Auch die stellvertretende Landesbeauftragte für Menschen mit Behinderung, Heike Schwarz-Weineck, verweist darauf, dass Clubs in privater Hand sind. "Das Land Berlin kann nur auf jene Clubs Einfluss nehmen, die Bauvorhaben bewilligen lassen müssen. Da wird dann drauf geschaut, ob die barrierefrei sind", sagt Schwarz-Weineck.

Eugen sieht beim Thema Barrierefreiheit einen Widerspruch. "Die Stadt hat sich Inklusivität auf die Fahne geschrieben. Viele Menschen kommen hier her, weil das der Spirit ist", sagt er.

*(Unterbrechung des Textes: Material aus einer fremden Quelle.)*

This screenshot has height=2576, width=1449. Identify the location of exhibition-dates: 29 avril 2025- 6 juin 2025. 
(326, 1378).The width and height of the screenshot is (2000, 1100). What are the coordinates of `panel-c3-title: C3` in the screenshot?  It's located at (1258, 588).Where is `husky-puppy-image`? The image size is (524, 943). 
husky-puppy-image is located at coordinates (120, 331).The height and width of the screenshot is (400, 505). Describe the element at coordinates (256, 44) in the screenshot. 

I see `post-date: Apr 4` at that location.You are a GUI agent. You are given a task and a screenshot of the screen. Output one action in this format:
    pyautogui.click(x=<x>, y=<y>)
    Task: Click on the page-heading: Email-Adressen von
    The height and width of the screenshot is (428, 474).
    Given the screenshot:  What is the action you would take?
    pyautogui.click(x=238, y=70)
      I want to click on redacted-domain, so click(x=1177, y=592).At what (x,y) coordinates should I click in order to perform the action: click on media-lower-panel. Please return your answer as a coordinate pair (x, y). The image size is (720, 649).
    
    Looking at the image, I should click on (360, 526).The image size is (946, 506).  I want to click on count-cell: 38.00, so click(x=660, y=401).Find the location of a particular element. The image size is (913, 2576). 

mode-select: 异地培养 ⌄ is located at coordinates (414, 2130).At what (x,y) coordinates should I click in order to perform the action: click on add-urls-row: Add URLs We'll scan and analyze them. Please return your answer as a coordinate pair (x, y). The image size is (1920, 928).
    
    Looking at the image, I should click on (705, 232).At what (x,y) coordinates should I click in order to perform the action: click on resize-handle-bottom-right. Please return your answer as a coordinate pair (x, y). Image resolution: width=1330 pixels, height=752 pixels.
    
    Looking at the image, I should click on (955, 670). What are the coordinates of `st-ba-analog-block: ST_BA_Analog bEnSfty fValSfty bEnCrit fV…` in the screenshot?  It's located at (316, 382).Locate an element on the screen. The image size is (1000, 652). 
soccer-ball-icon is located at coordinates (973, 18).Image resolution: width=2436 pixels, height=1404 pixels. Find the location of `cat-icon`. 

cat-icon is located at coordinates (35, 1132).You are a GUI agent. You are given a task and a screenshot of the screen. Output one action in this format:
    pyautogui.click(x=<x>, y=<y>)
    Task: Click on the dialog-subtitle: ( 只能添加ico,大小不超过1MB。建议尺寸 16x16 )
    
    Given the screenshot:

Bei der Barrierefreiheit scheinen die Bemühungen dann jedoch aufzuhören, meint Eugen.

Sich in einem Laden ohne Hilfe zu bewegen, bedeutet für ihn auch frei zu sein. Nicht auf andere angewiesen zu sein, sei wichtig, sagt Eugen.

Quelle: rbb

Die Feiercommunity als Hindernis

Bei der Barrierefreiheit geht es jedoch nicht nur um bauliche Gegebenheiten. Es sind teilweise auch andere Clubbesucher:innen, die Menschen im Rollstuhl behindern. Eugen erinnert sich an eine Situation, in der mehrere Menschen die einzige rollstuhlgerechte Toilette im Club blockierten, weil sie sich dort zum Koksen zurückgezogen hatten. Je mehr Alkohol und Drogen im Spiel seien, desto lockerer säßen bei vielen auch verletzende Sprüche, erzählt Eugen.

Andererseits gebe es auch oft Situationen, in denen fremde Menschen ihn überschwänglich dafür bewunderten, dass er mit Rollstuhl im Club ist. "Da denkt man sich: Bin ich hier ein Accessoire fürs Feeling?", so Eugen. Und tatsächlich: Auch an diesem Abend im Gretchen kommt ein junger Mann auf Eugen zu, schlägt mit ihm ein, fasst ihn an der Schulter an. Sie haben sich zuvor noch nie gesehen.

Für die Zukunft wünscht sich Eugen, dass es zum Standard gehört, dass Menschen im Rollstuhl am Nachtleben teilnehmen. Damit meint er einerseits die baulichen Veränderungen wie Rampen und rollstuhlgerechte Toiletten. Aber auch im Umgang mit Menschen mit Behinderung wünscht er sich ein Umdenken. Nicht nur in den Clubs, auch im Alltag. Barrierefreiheit beginnt in den Köpfen.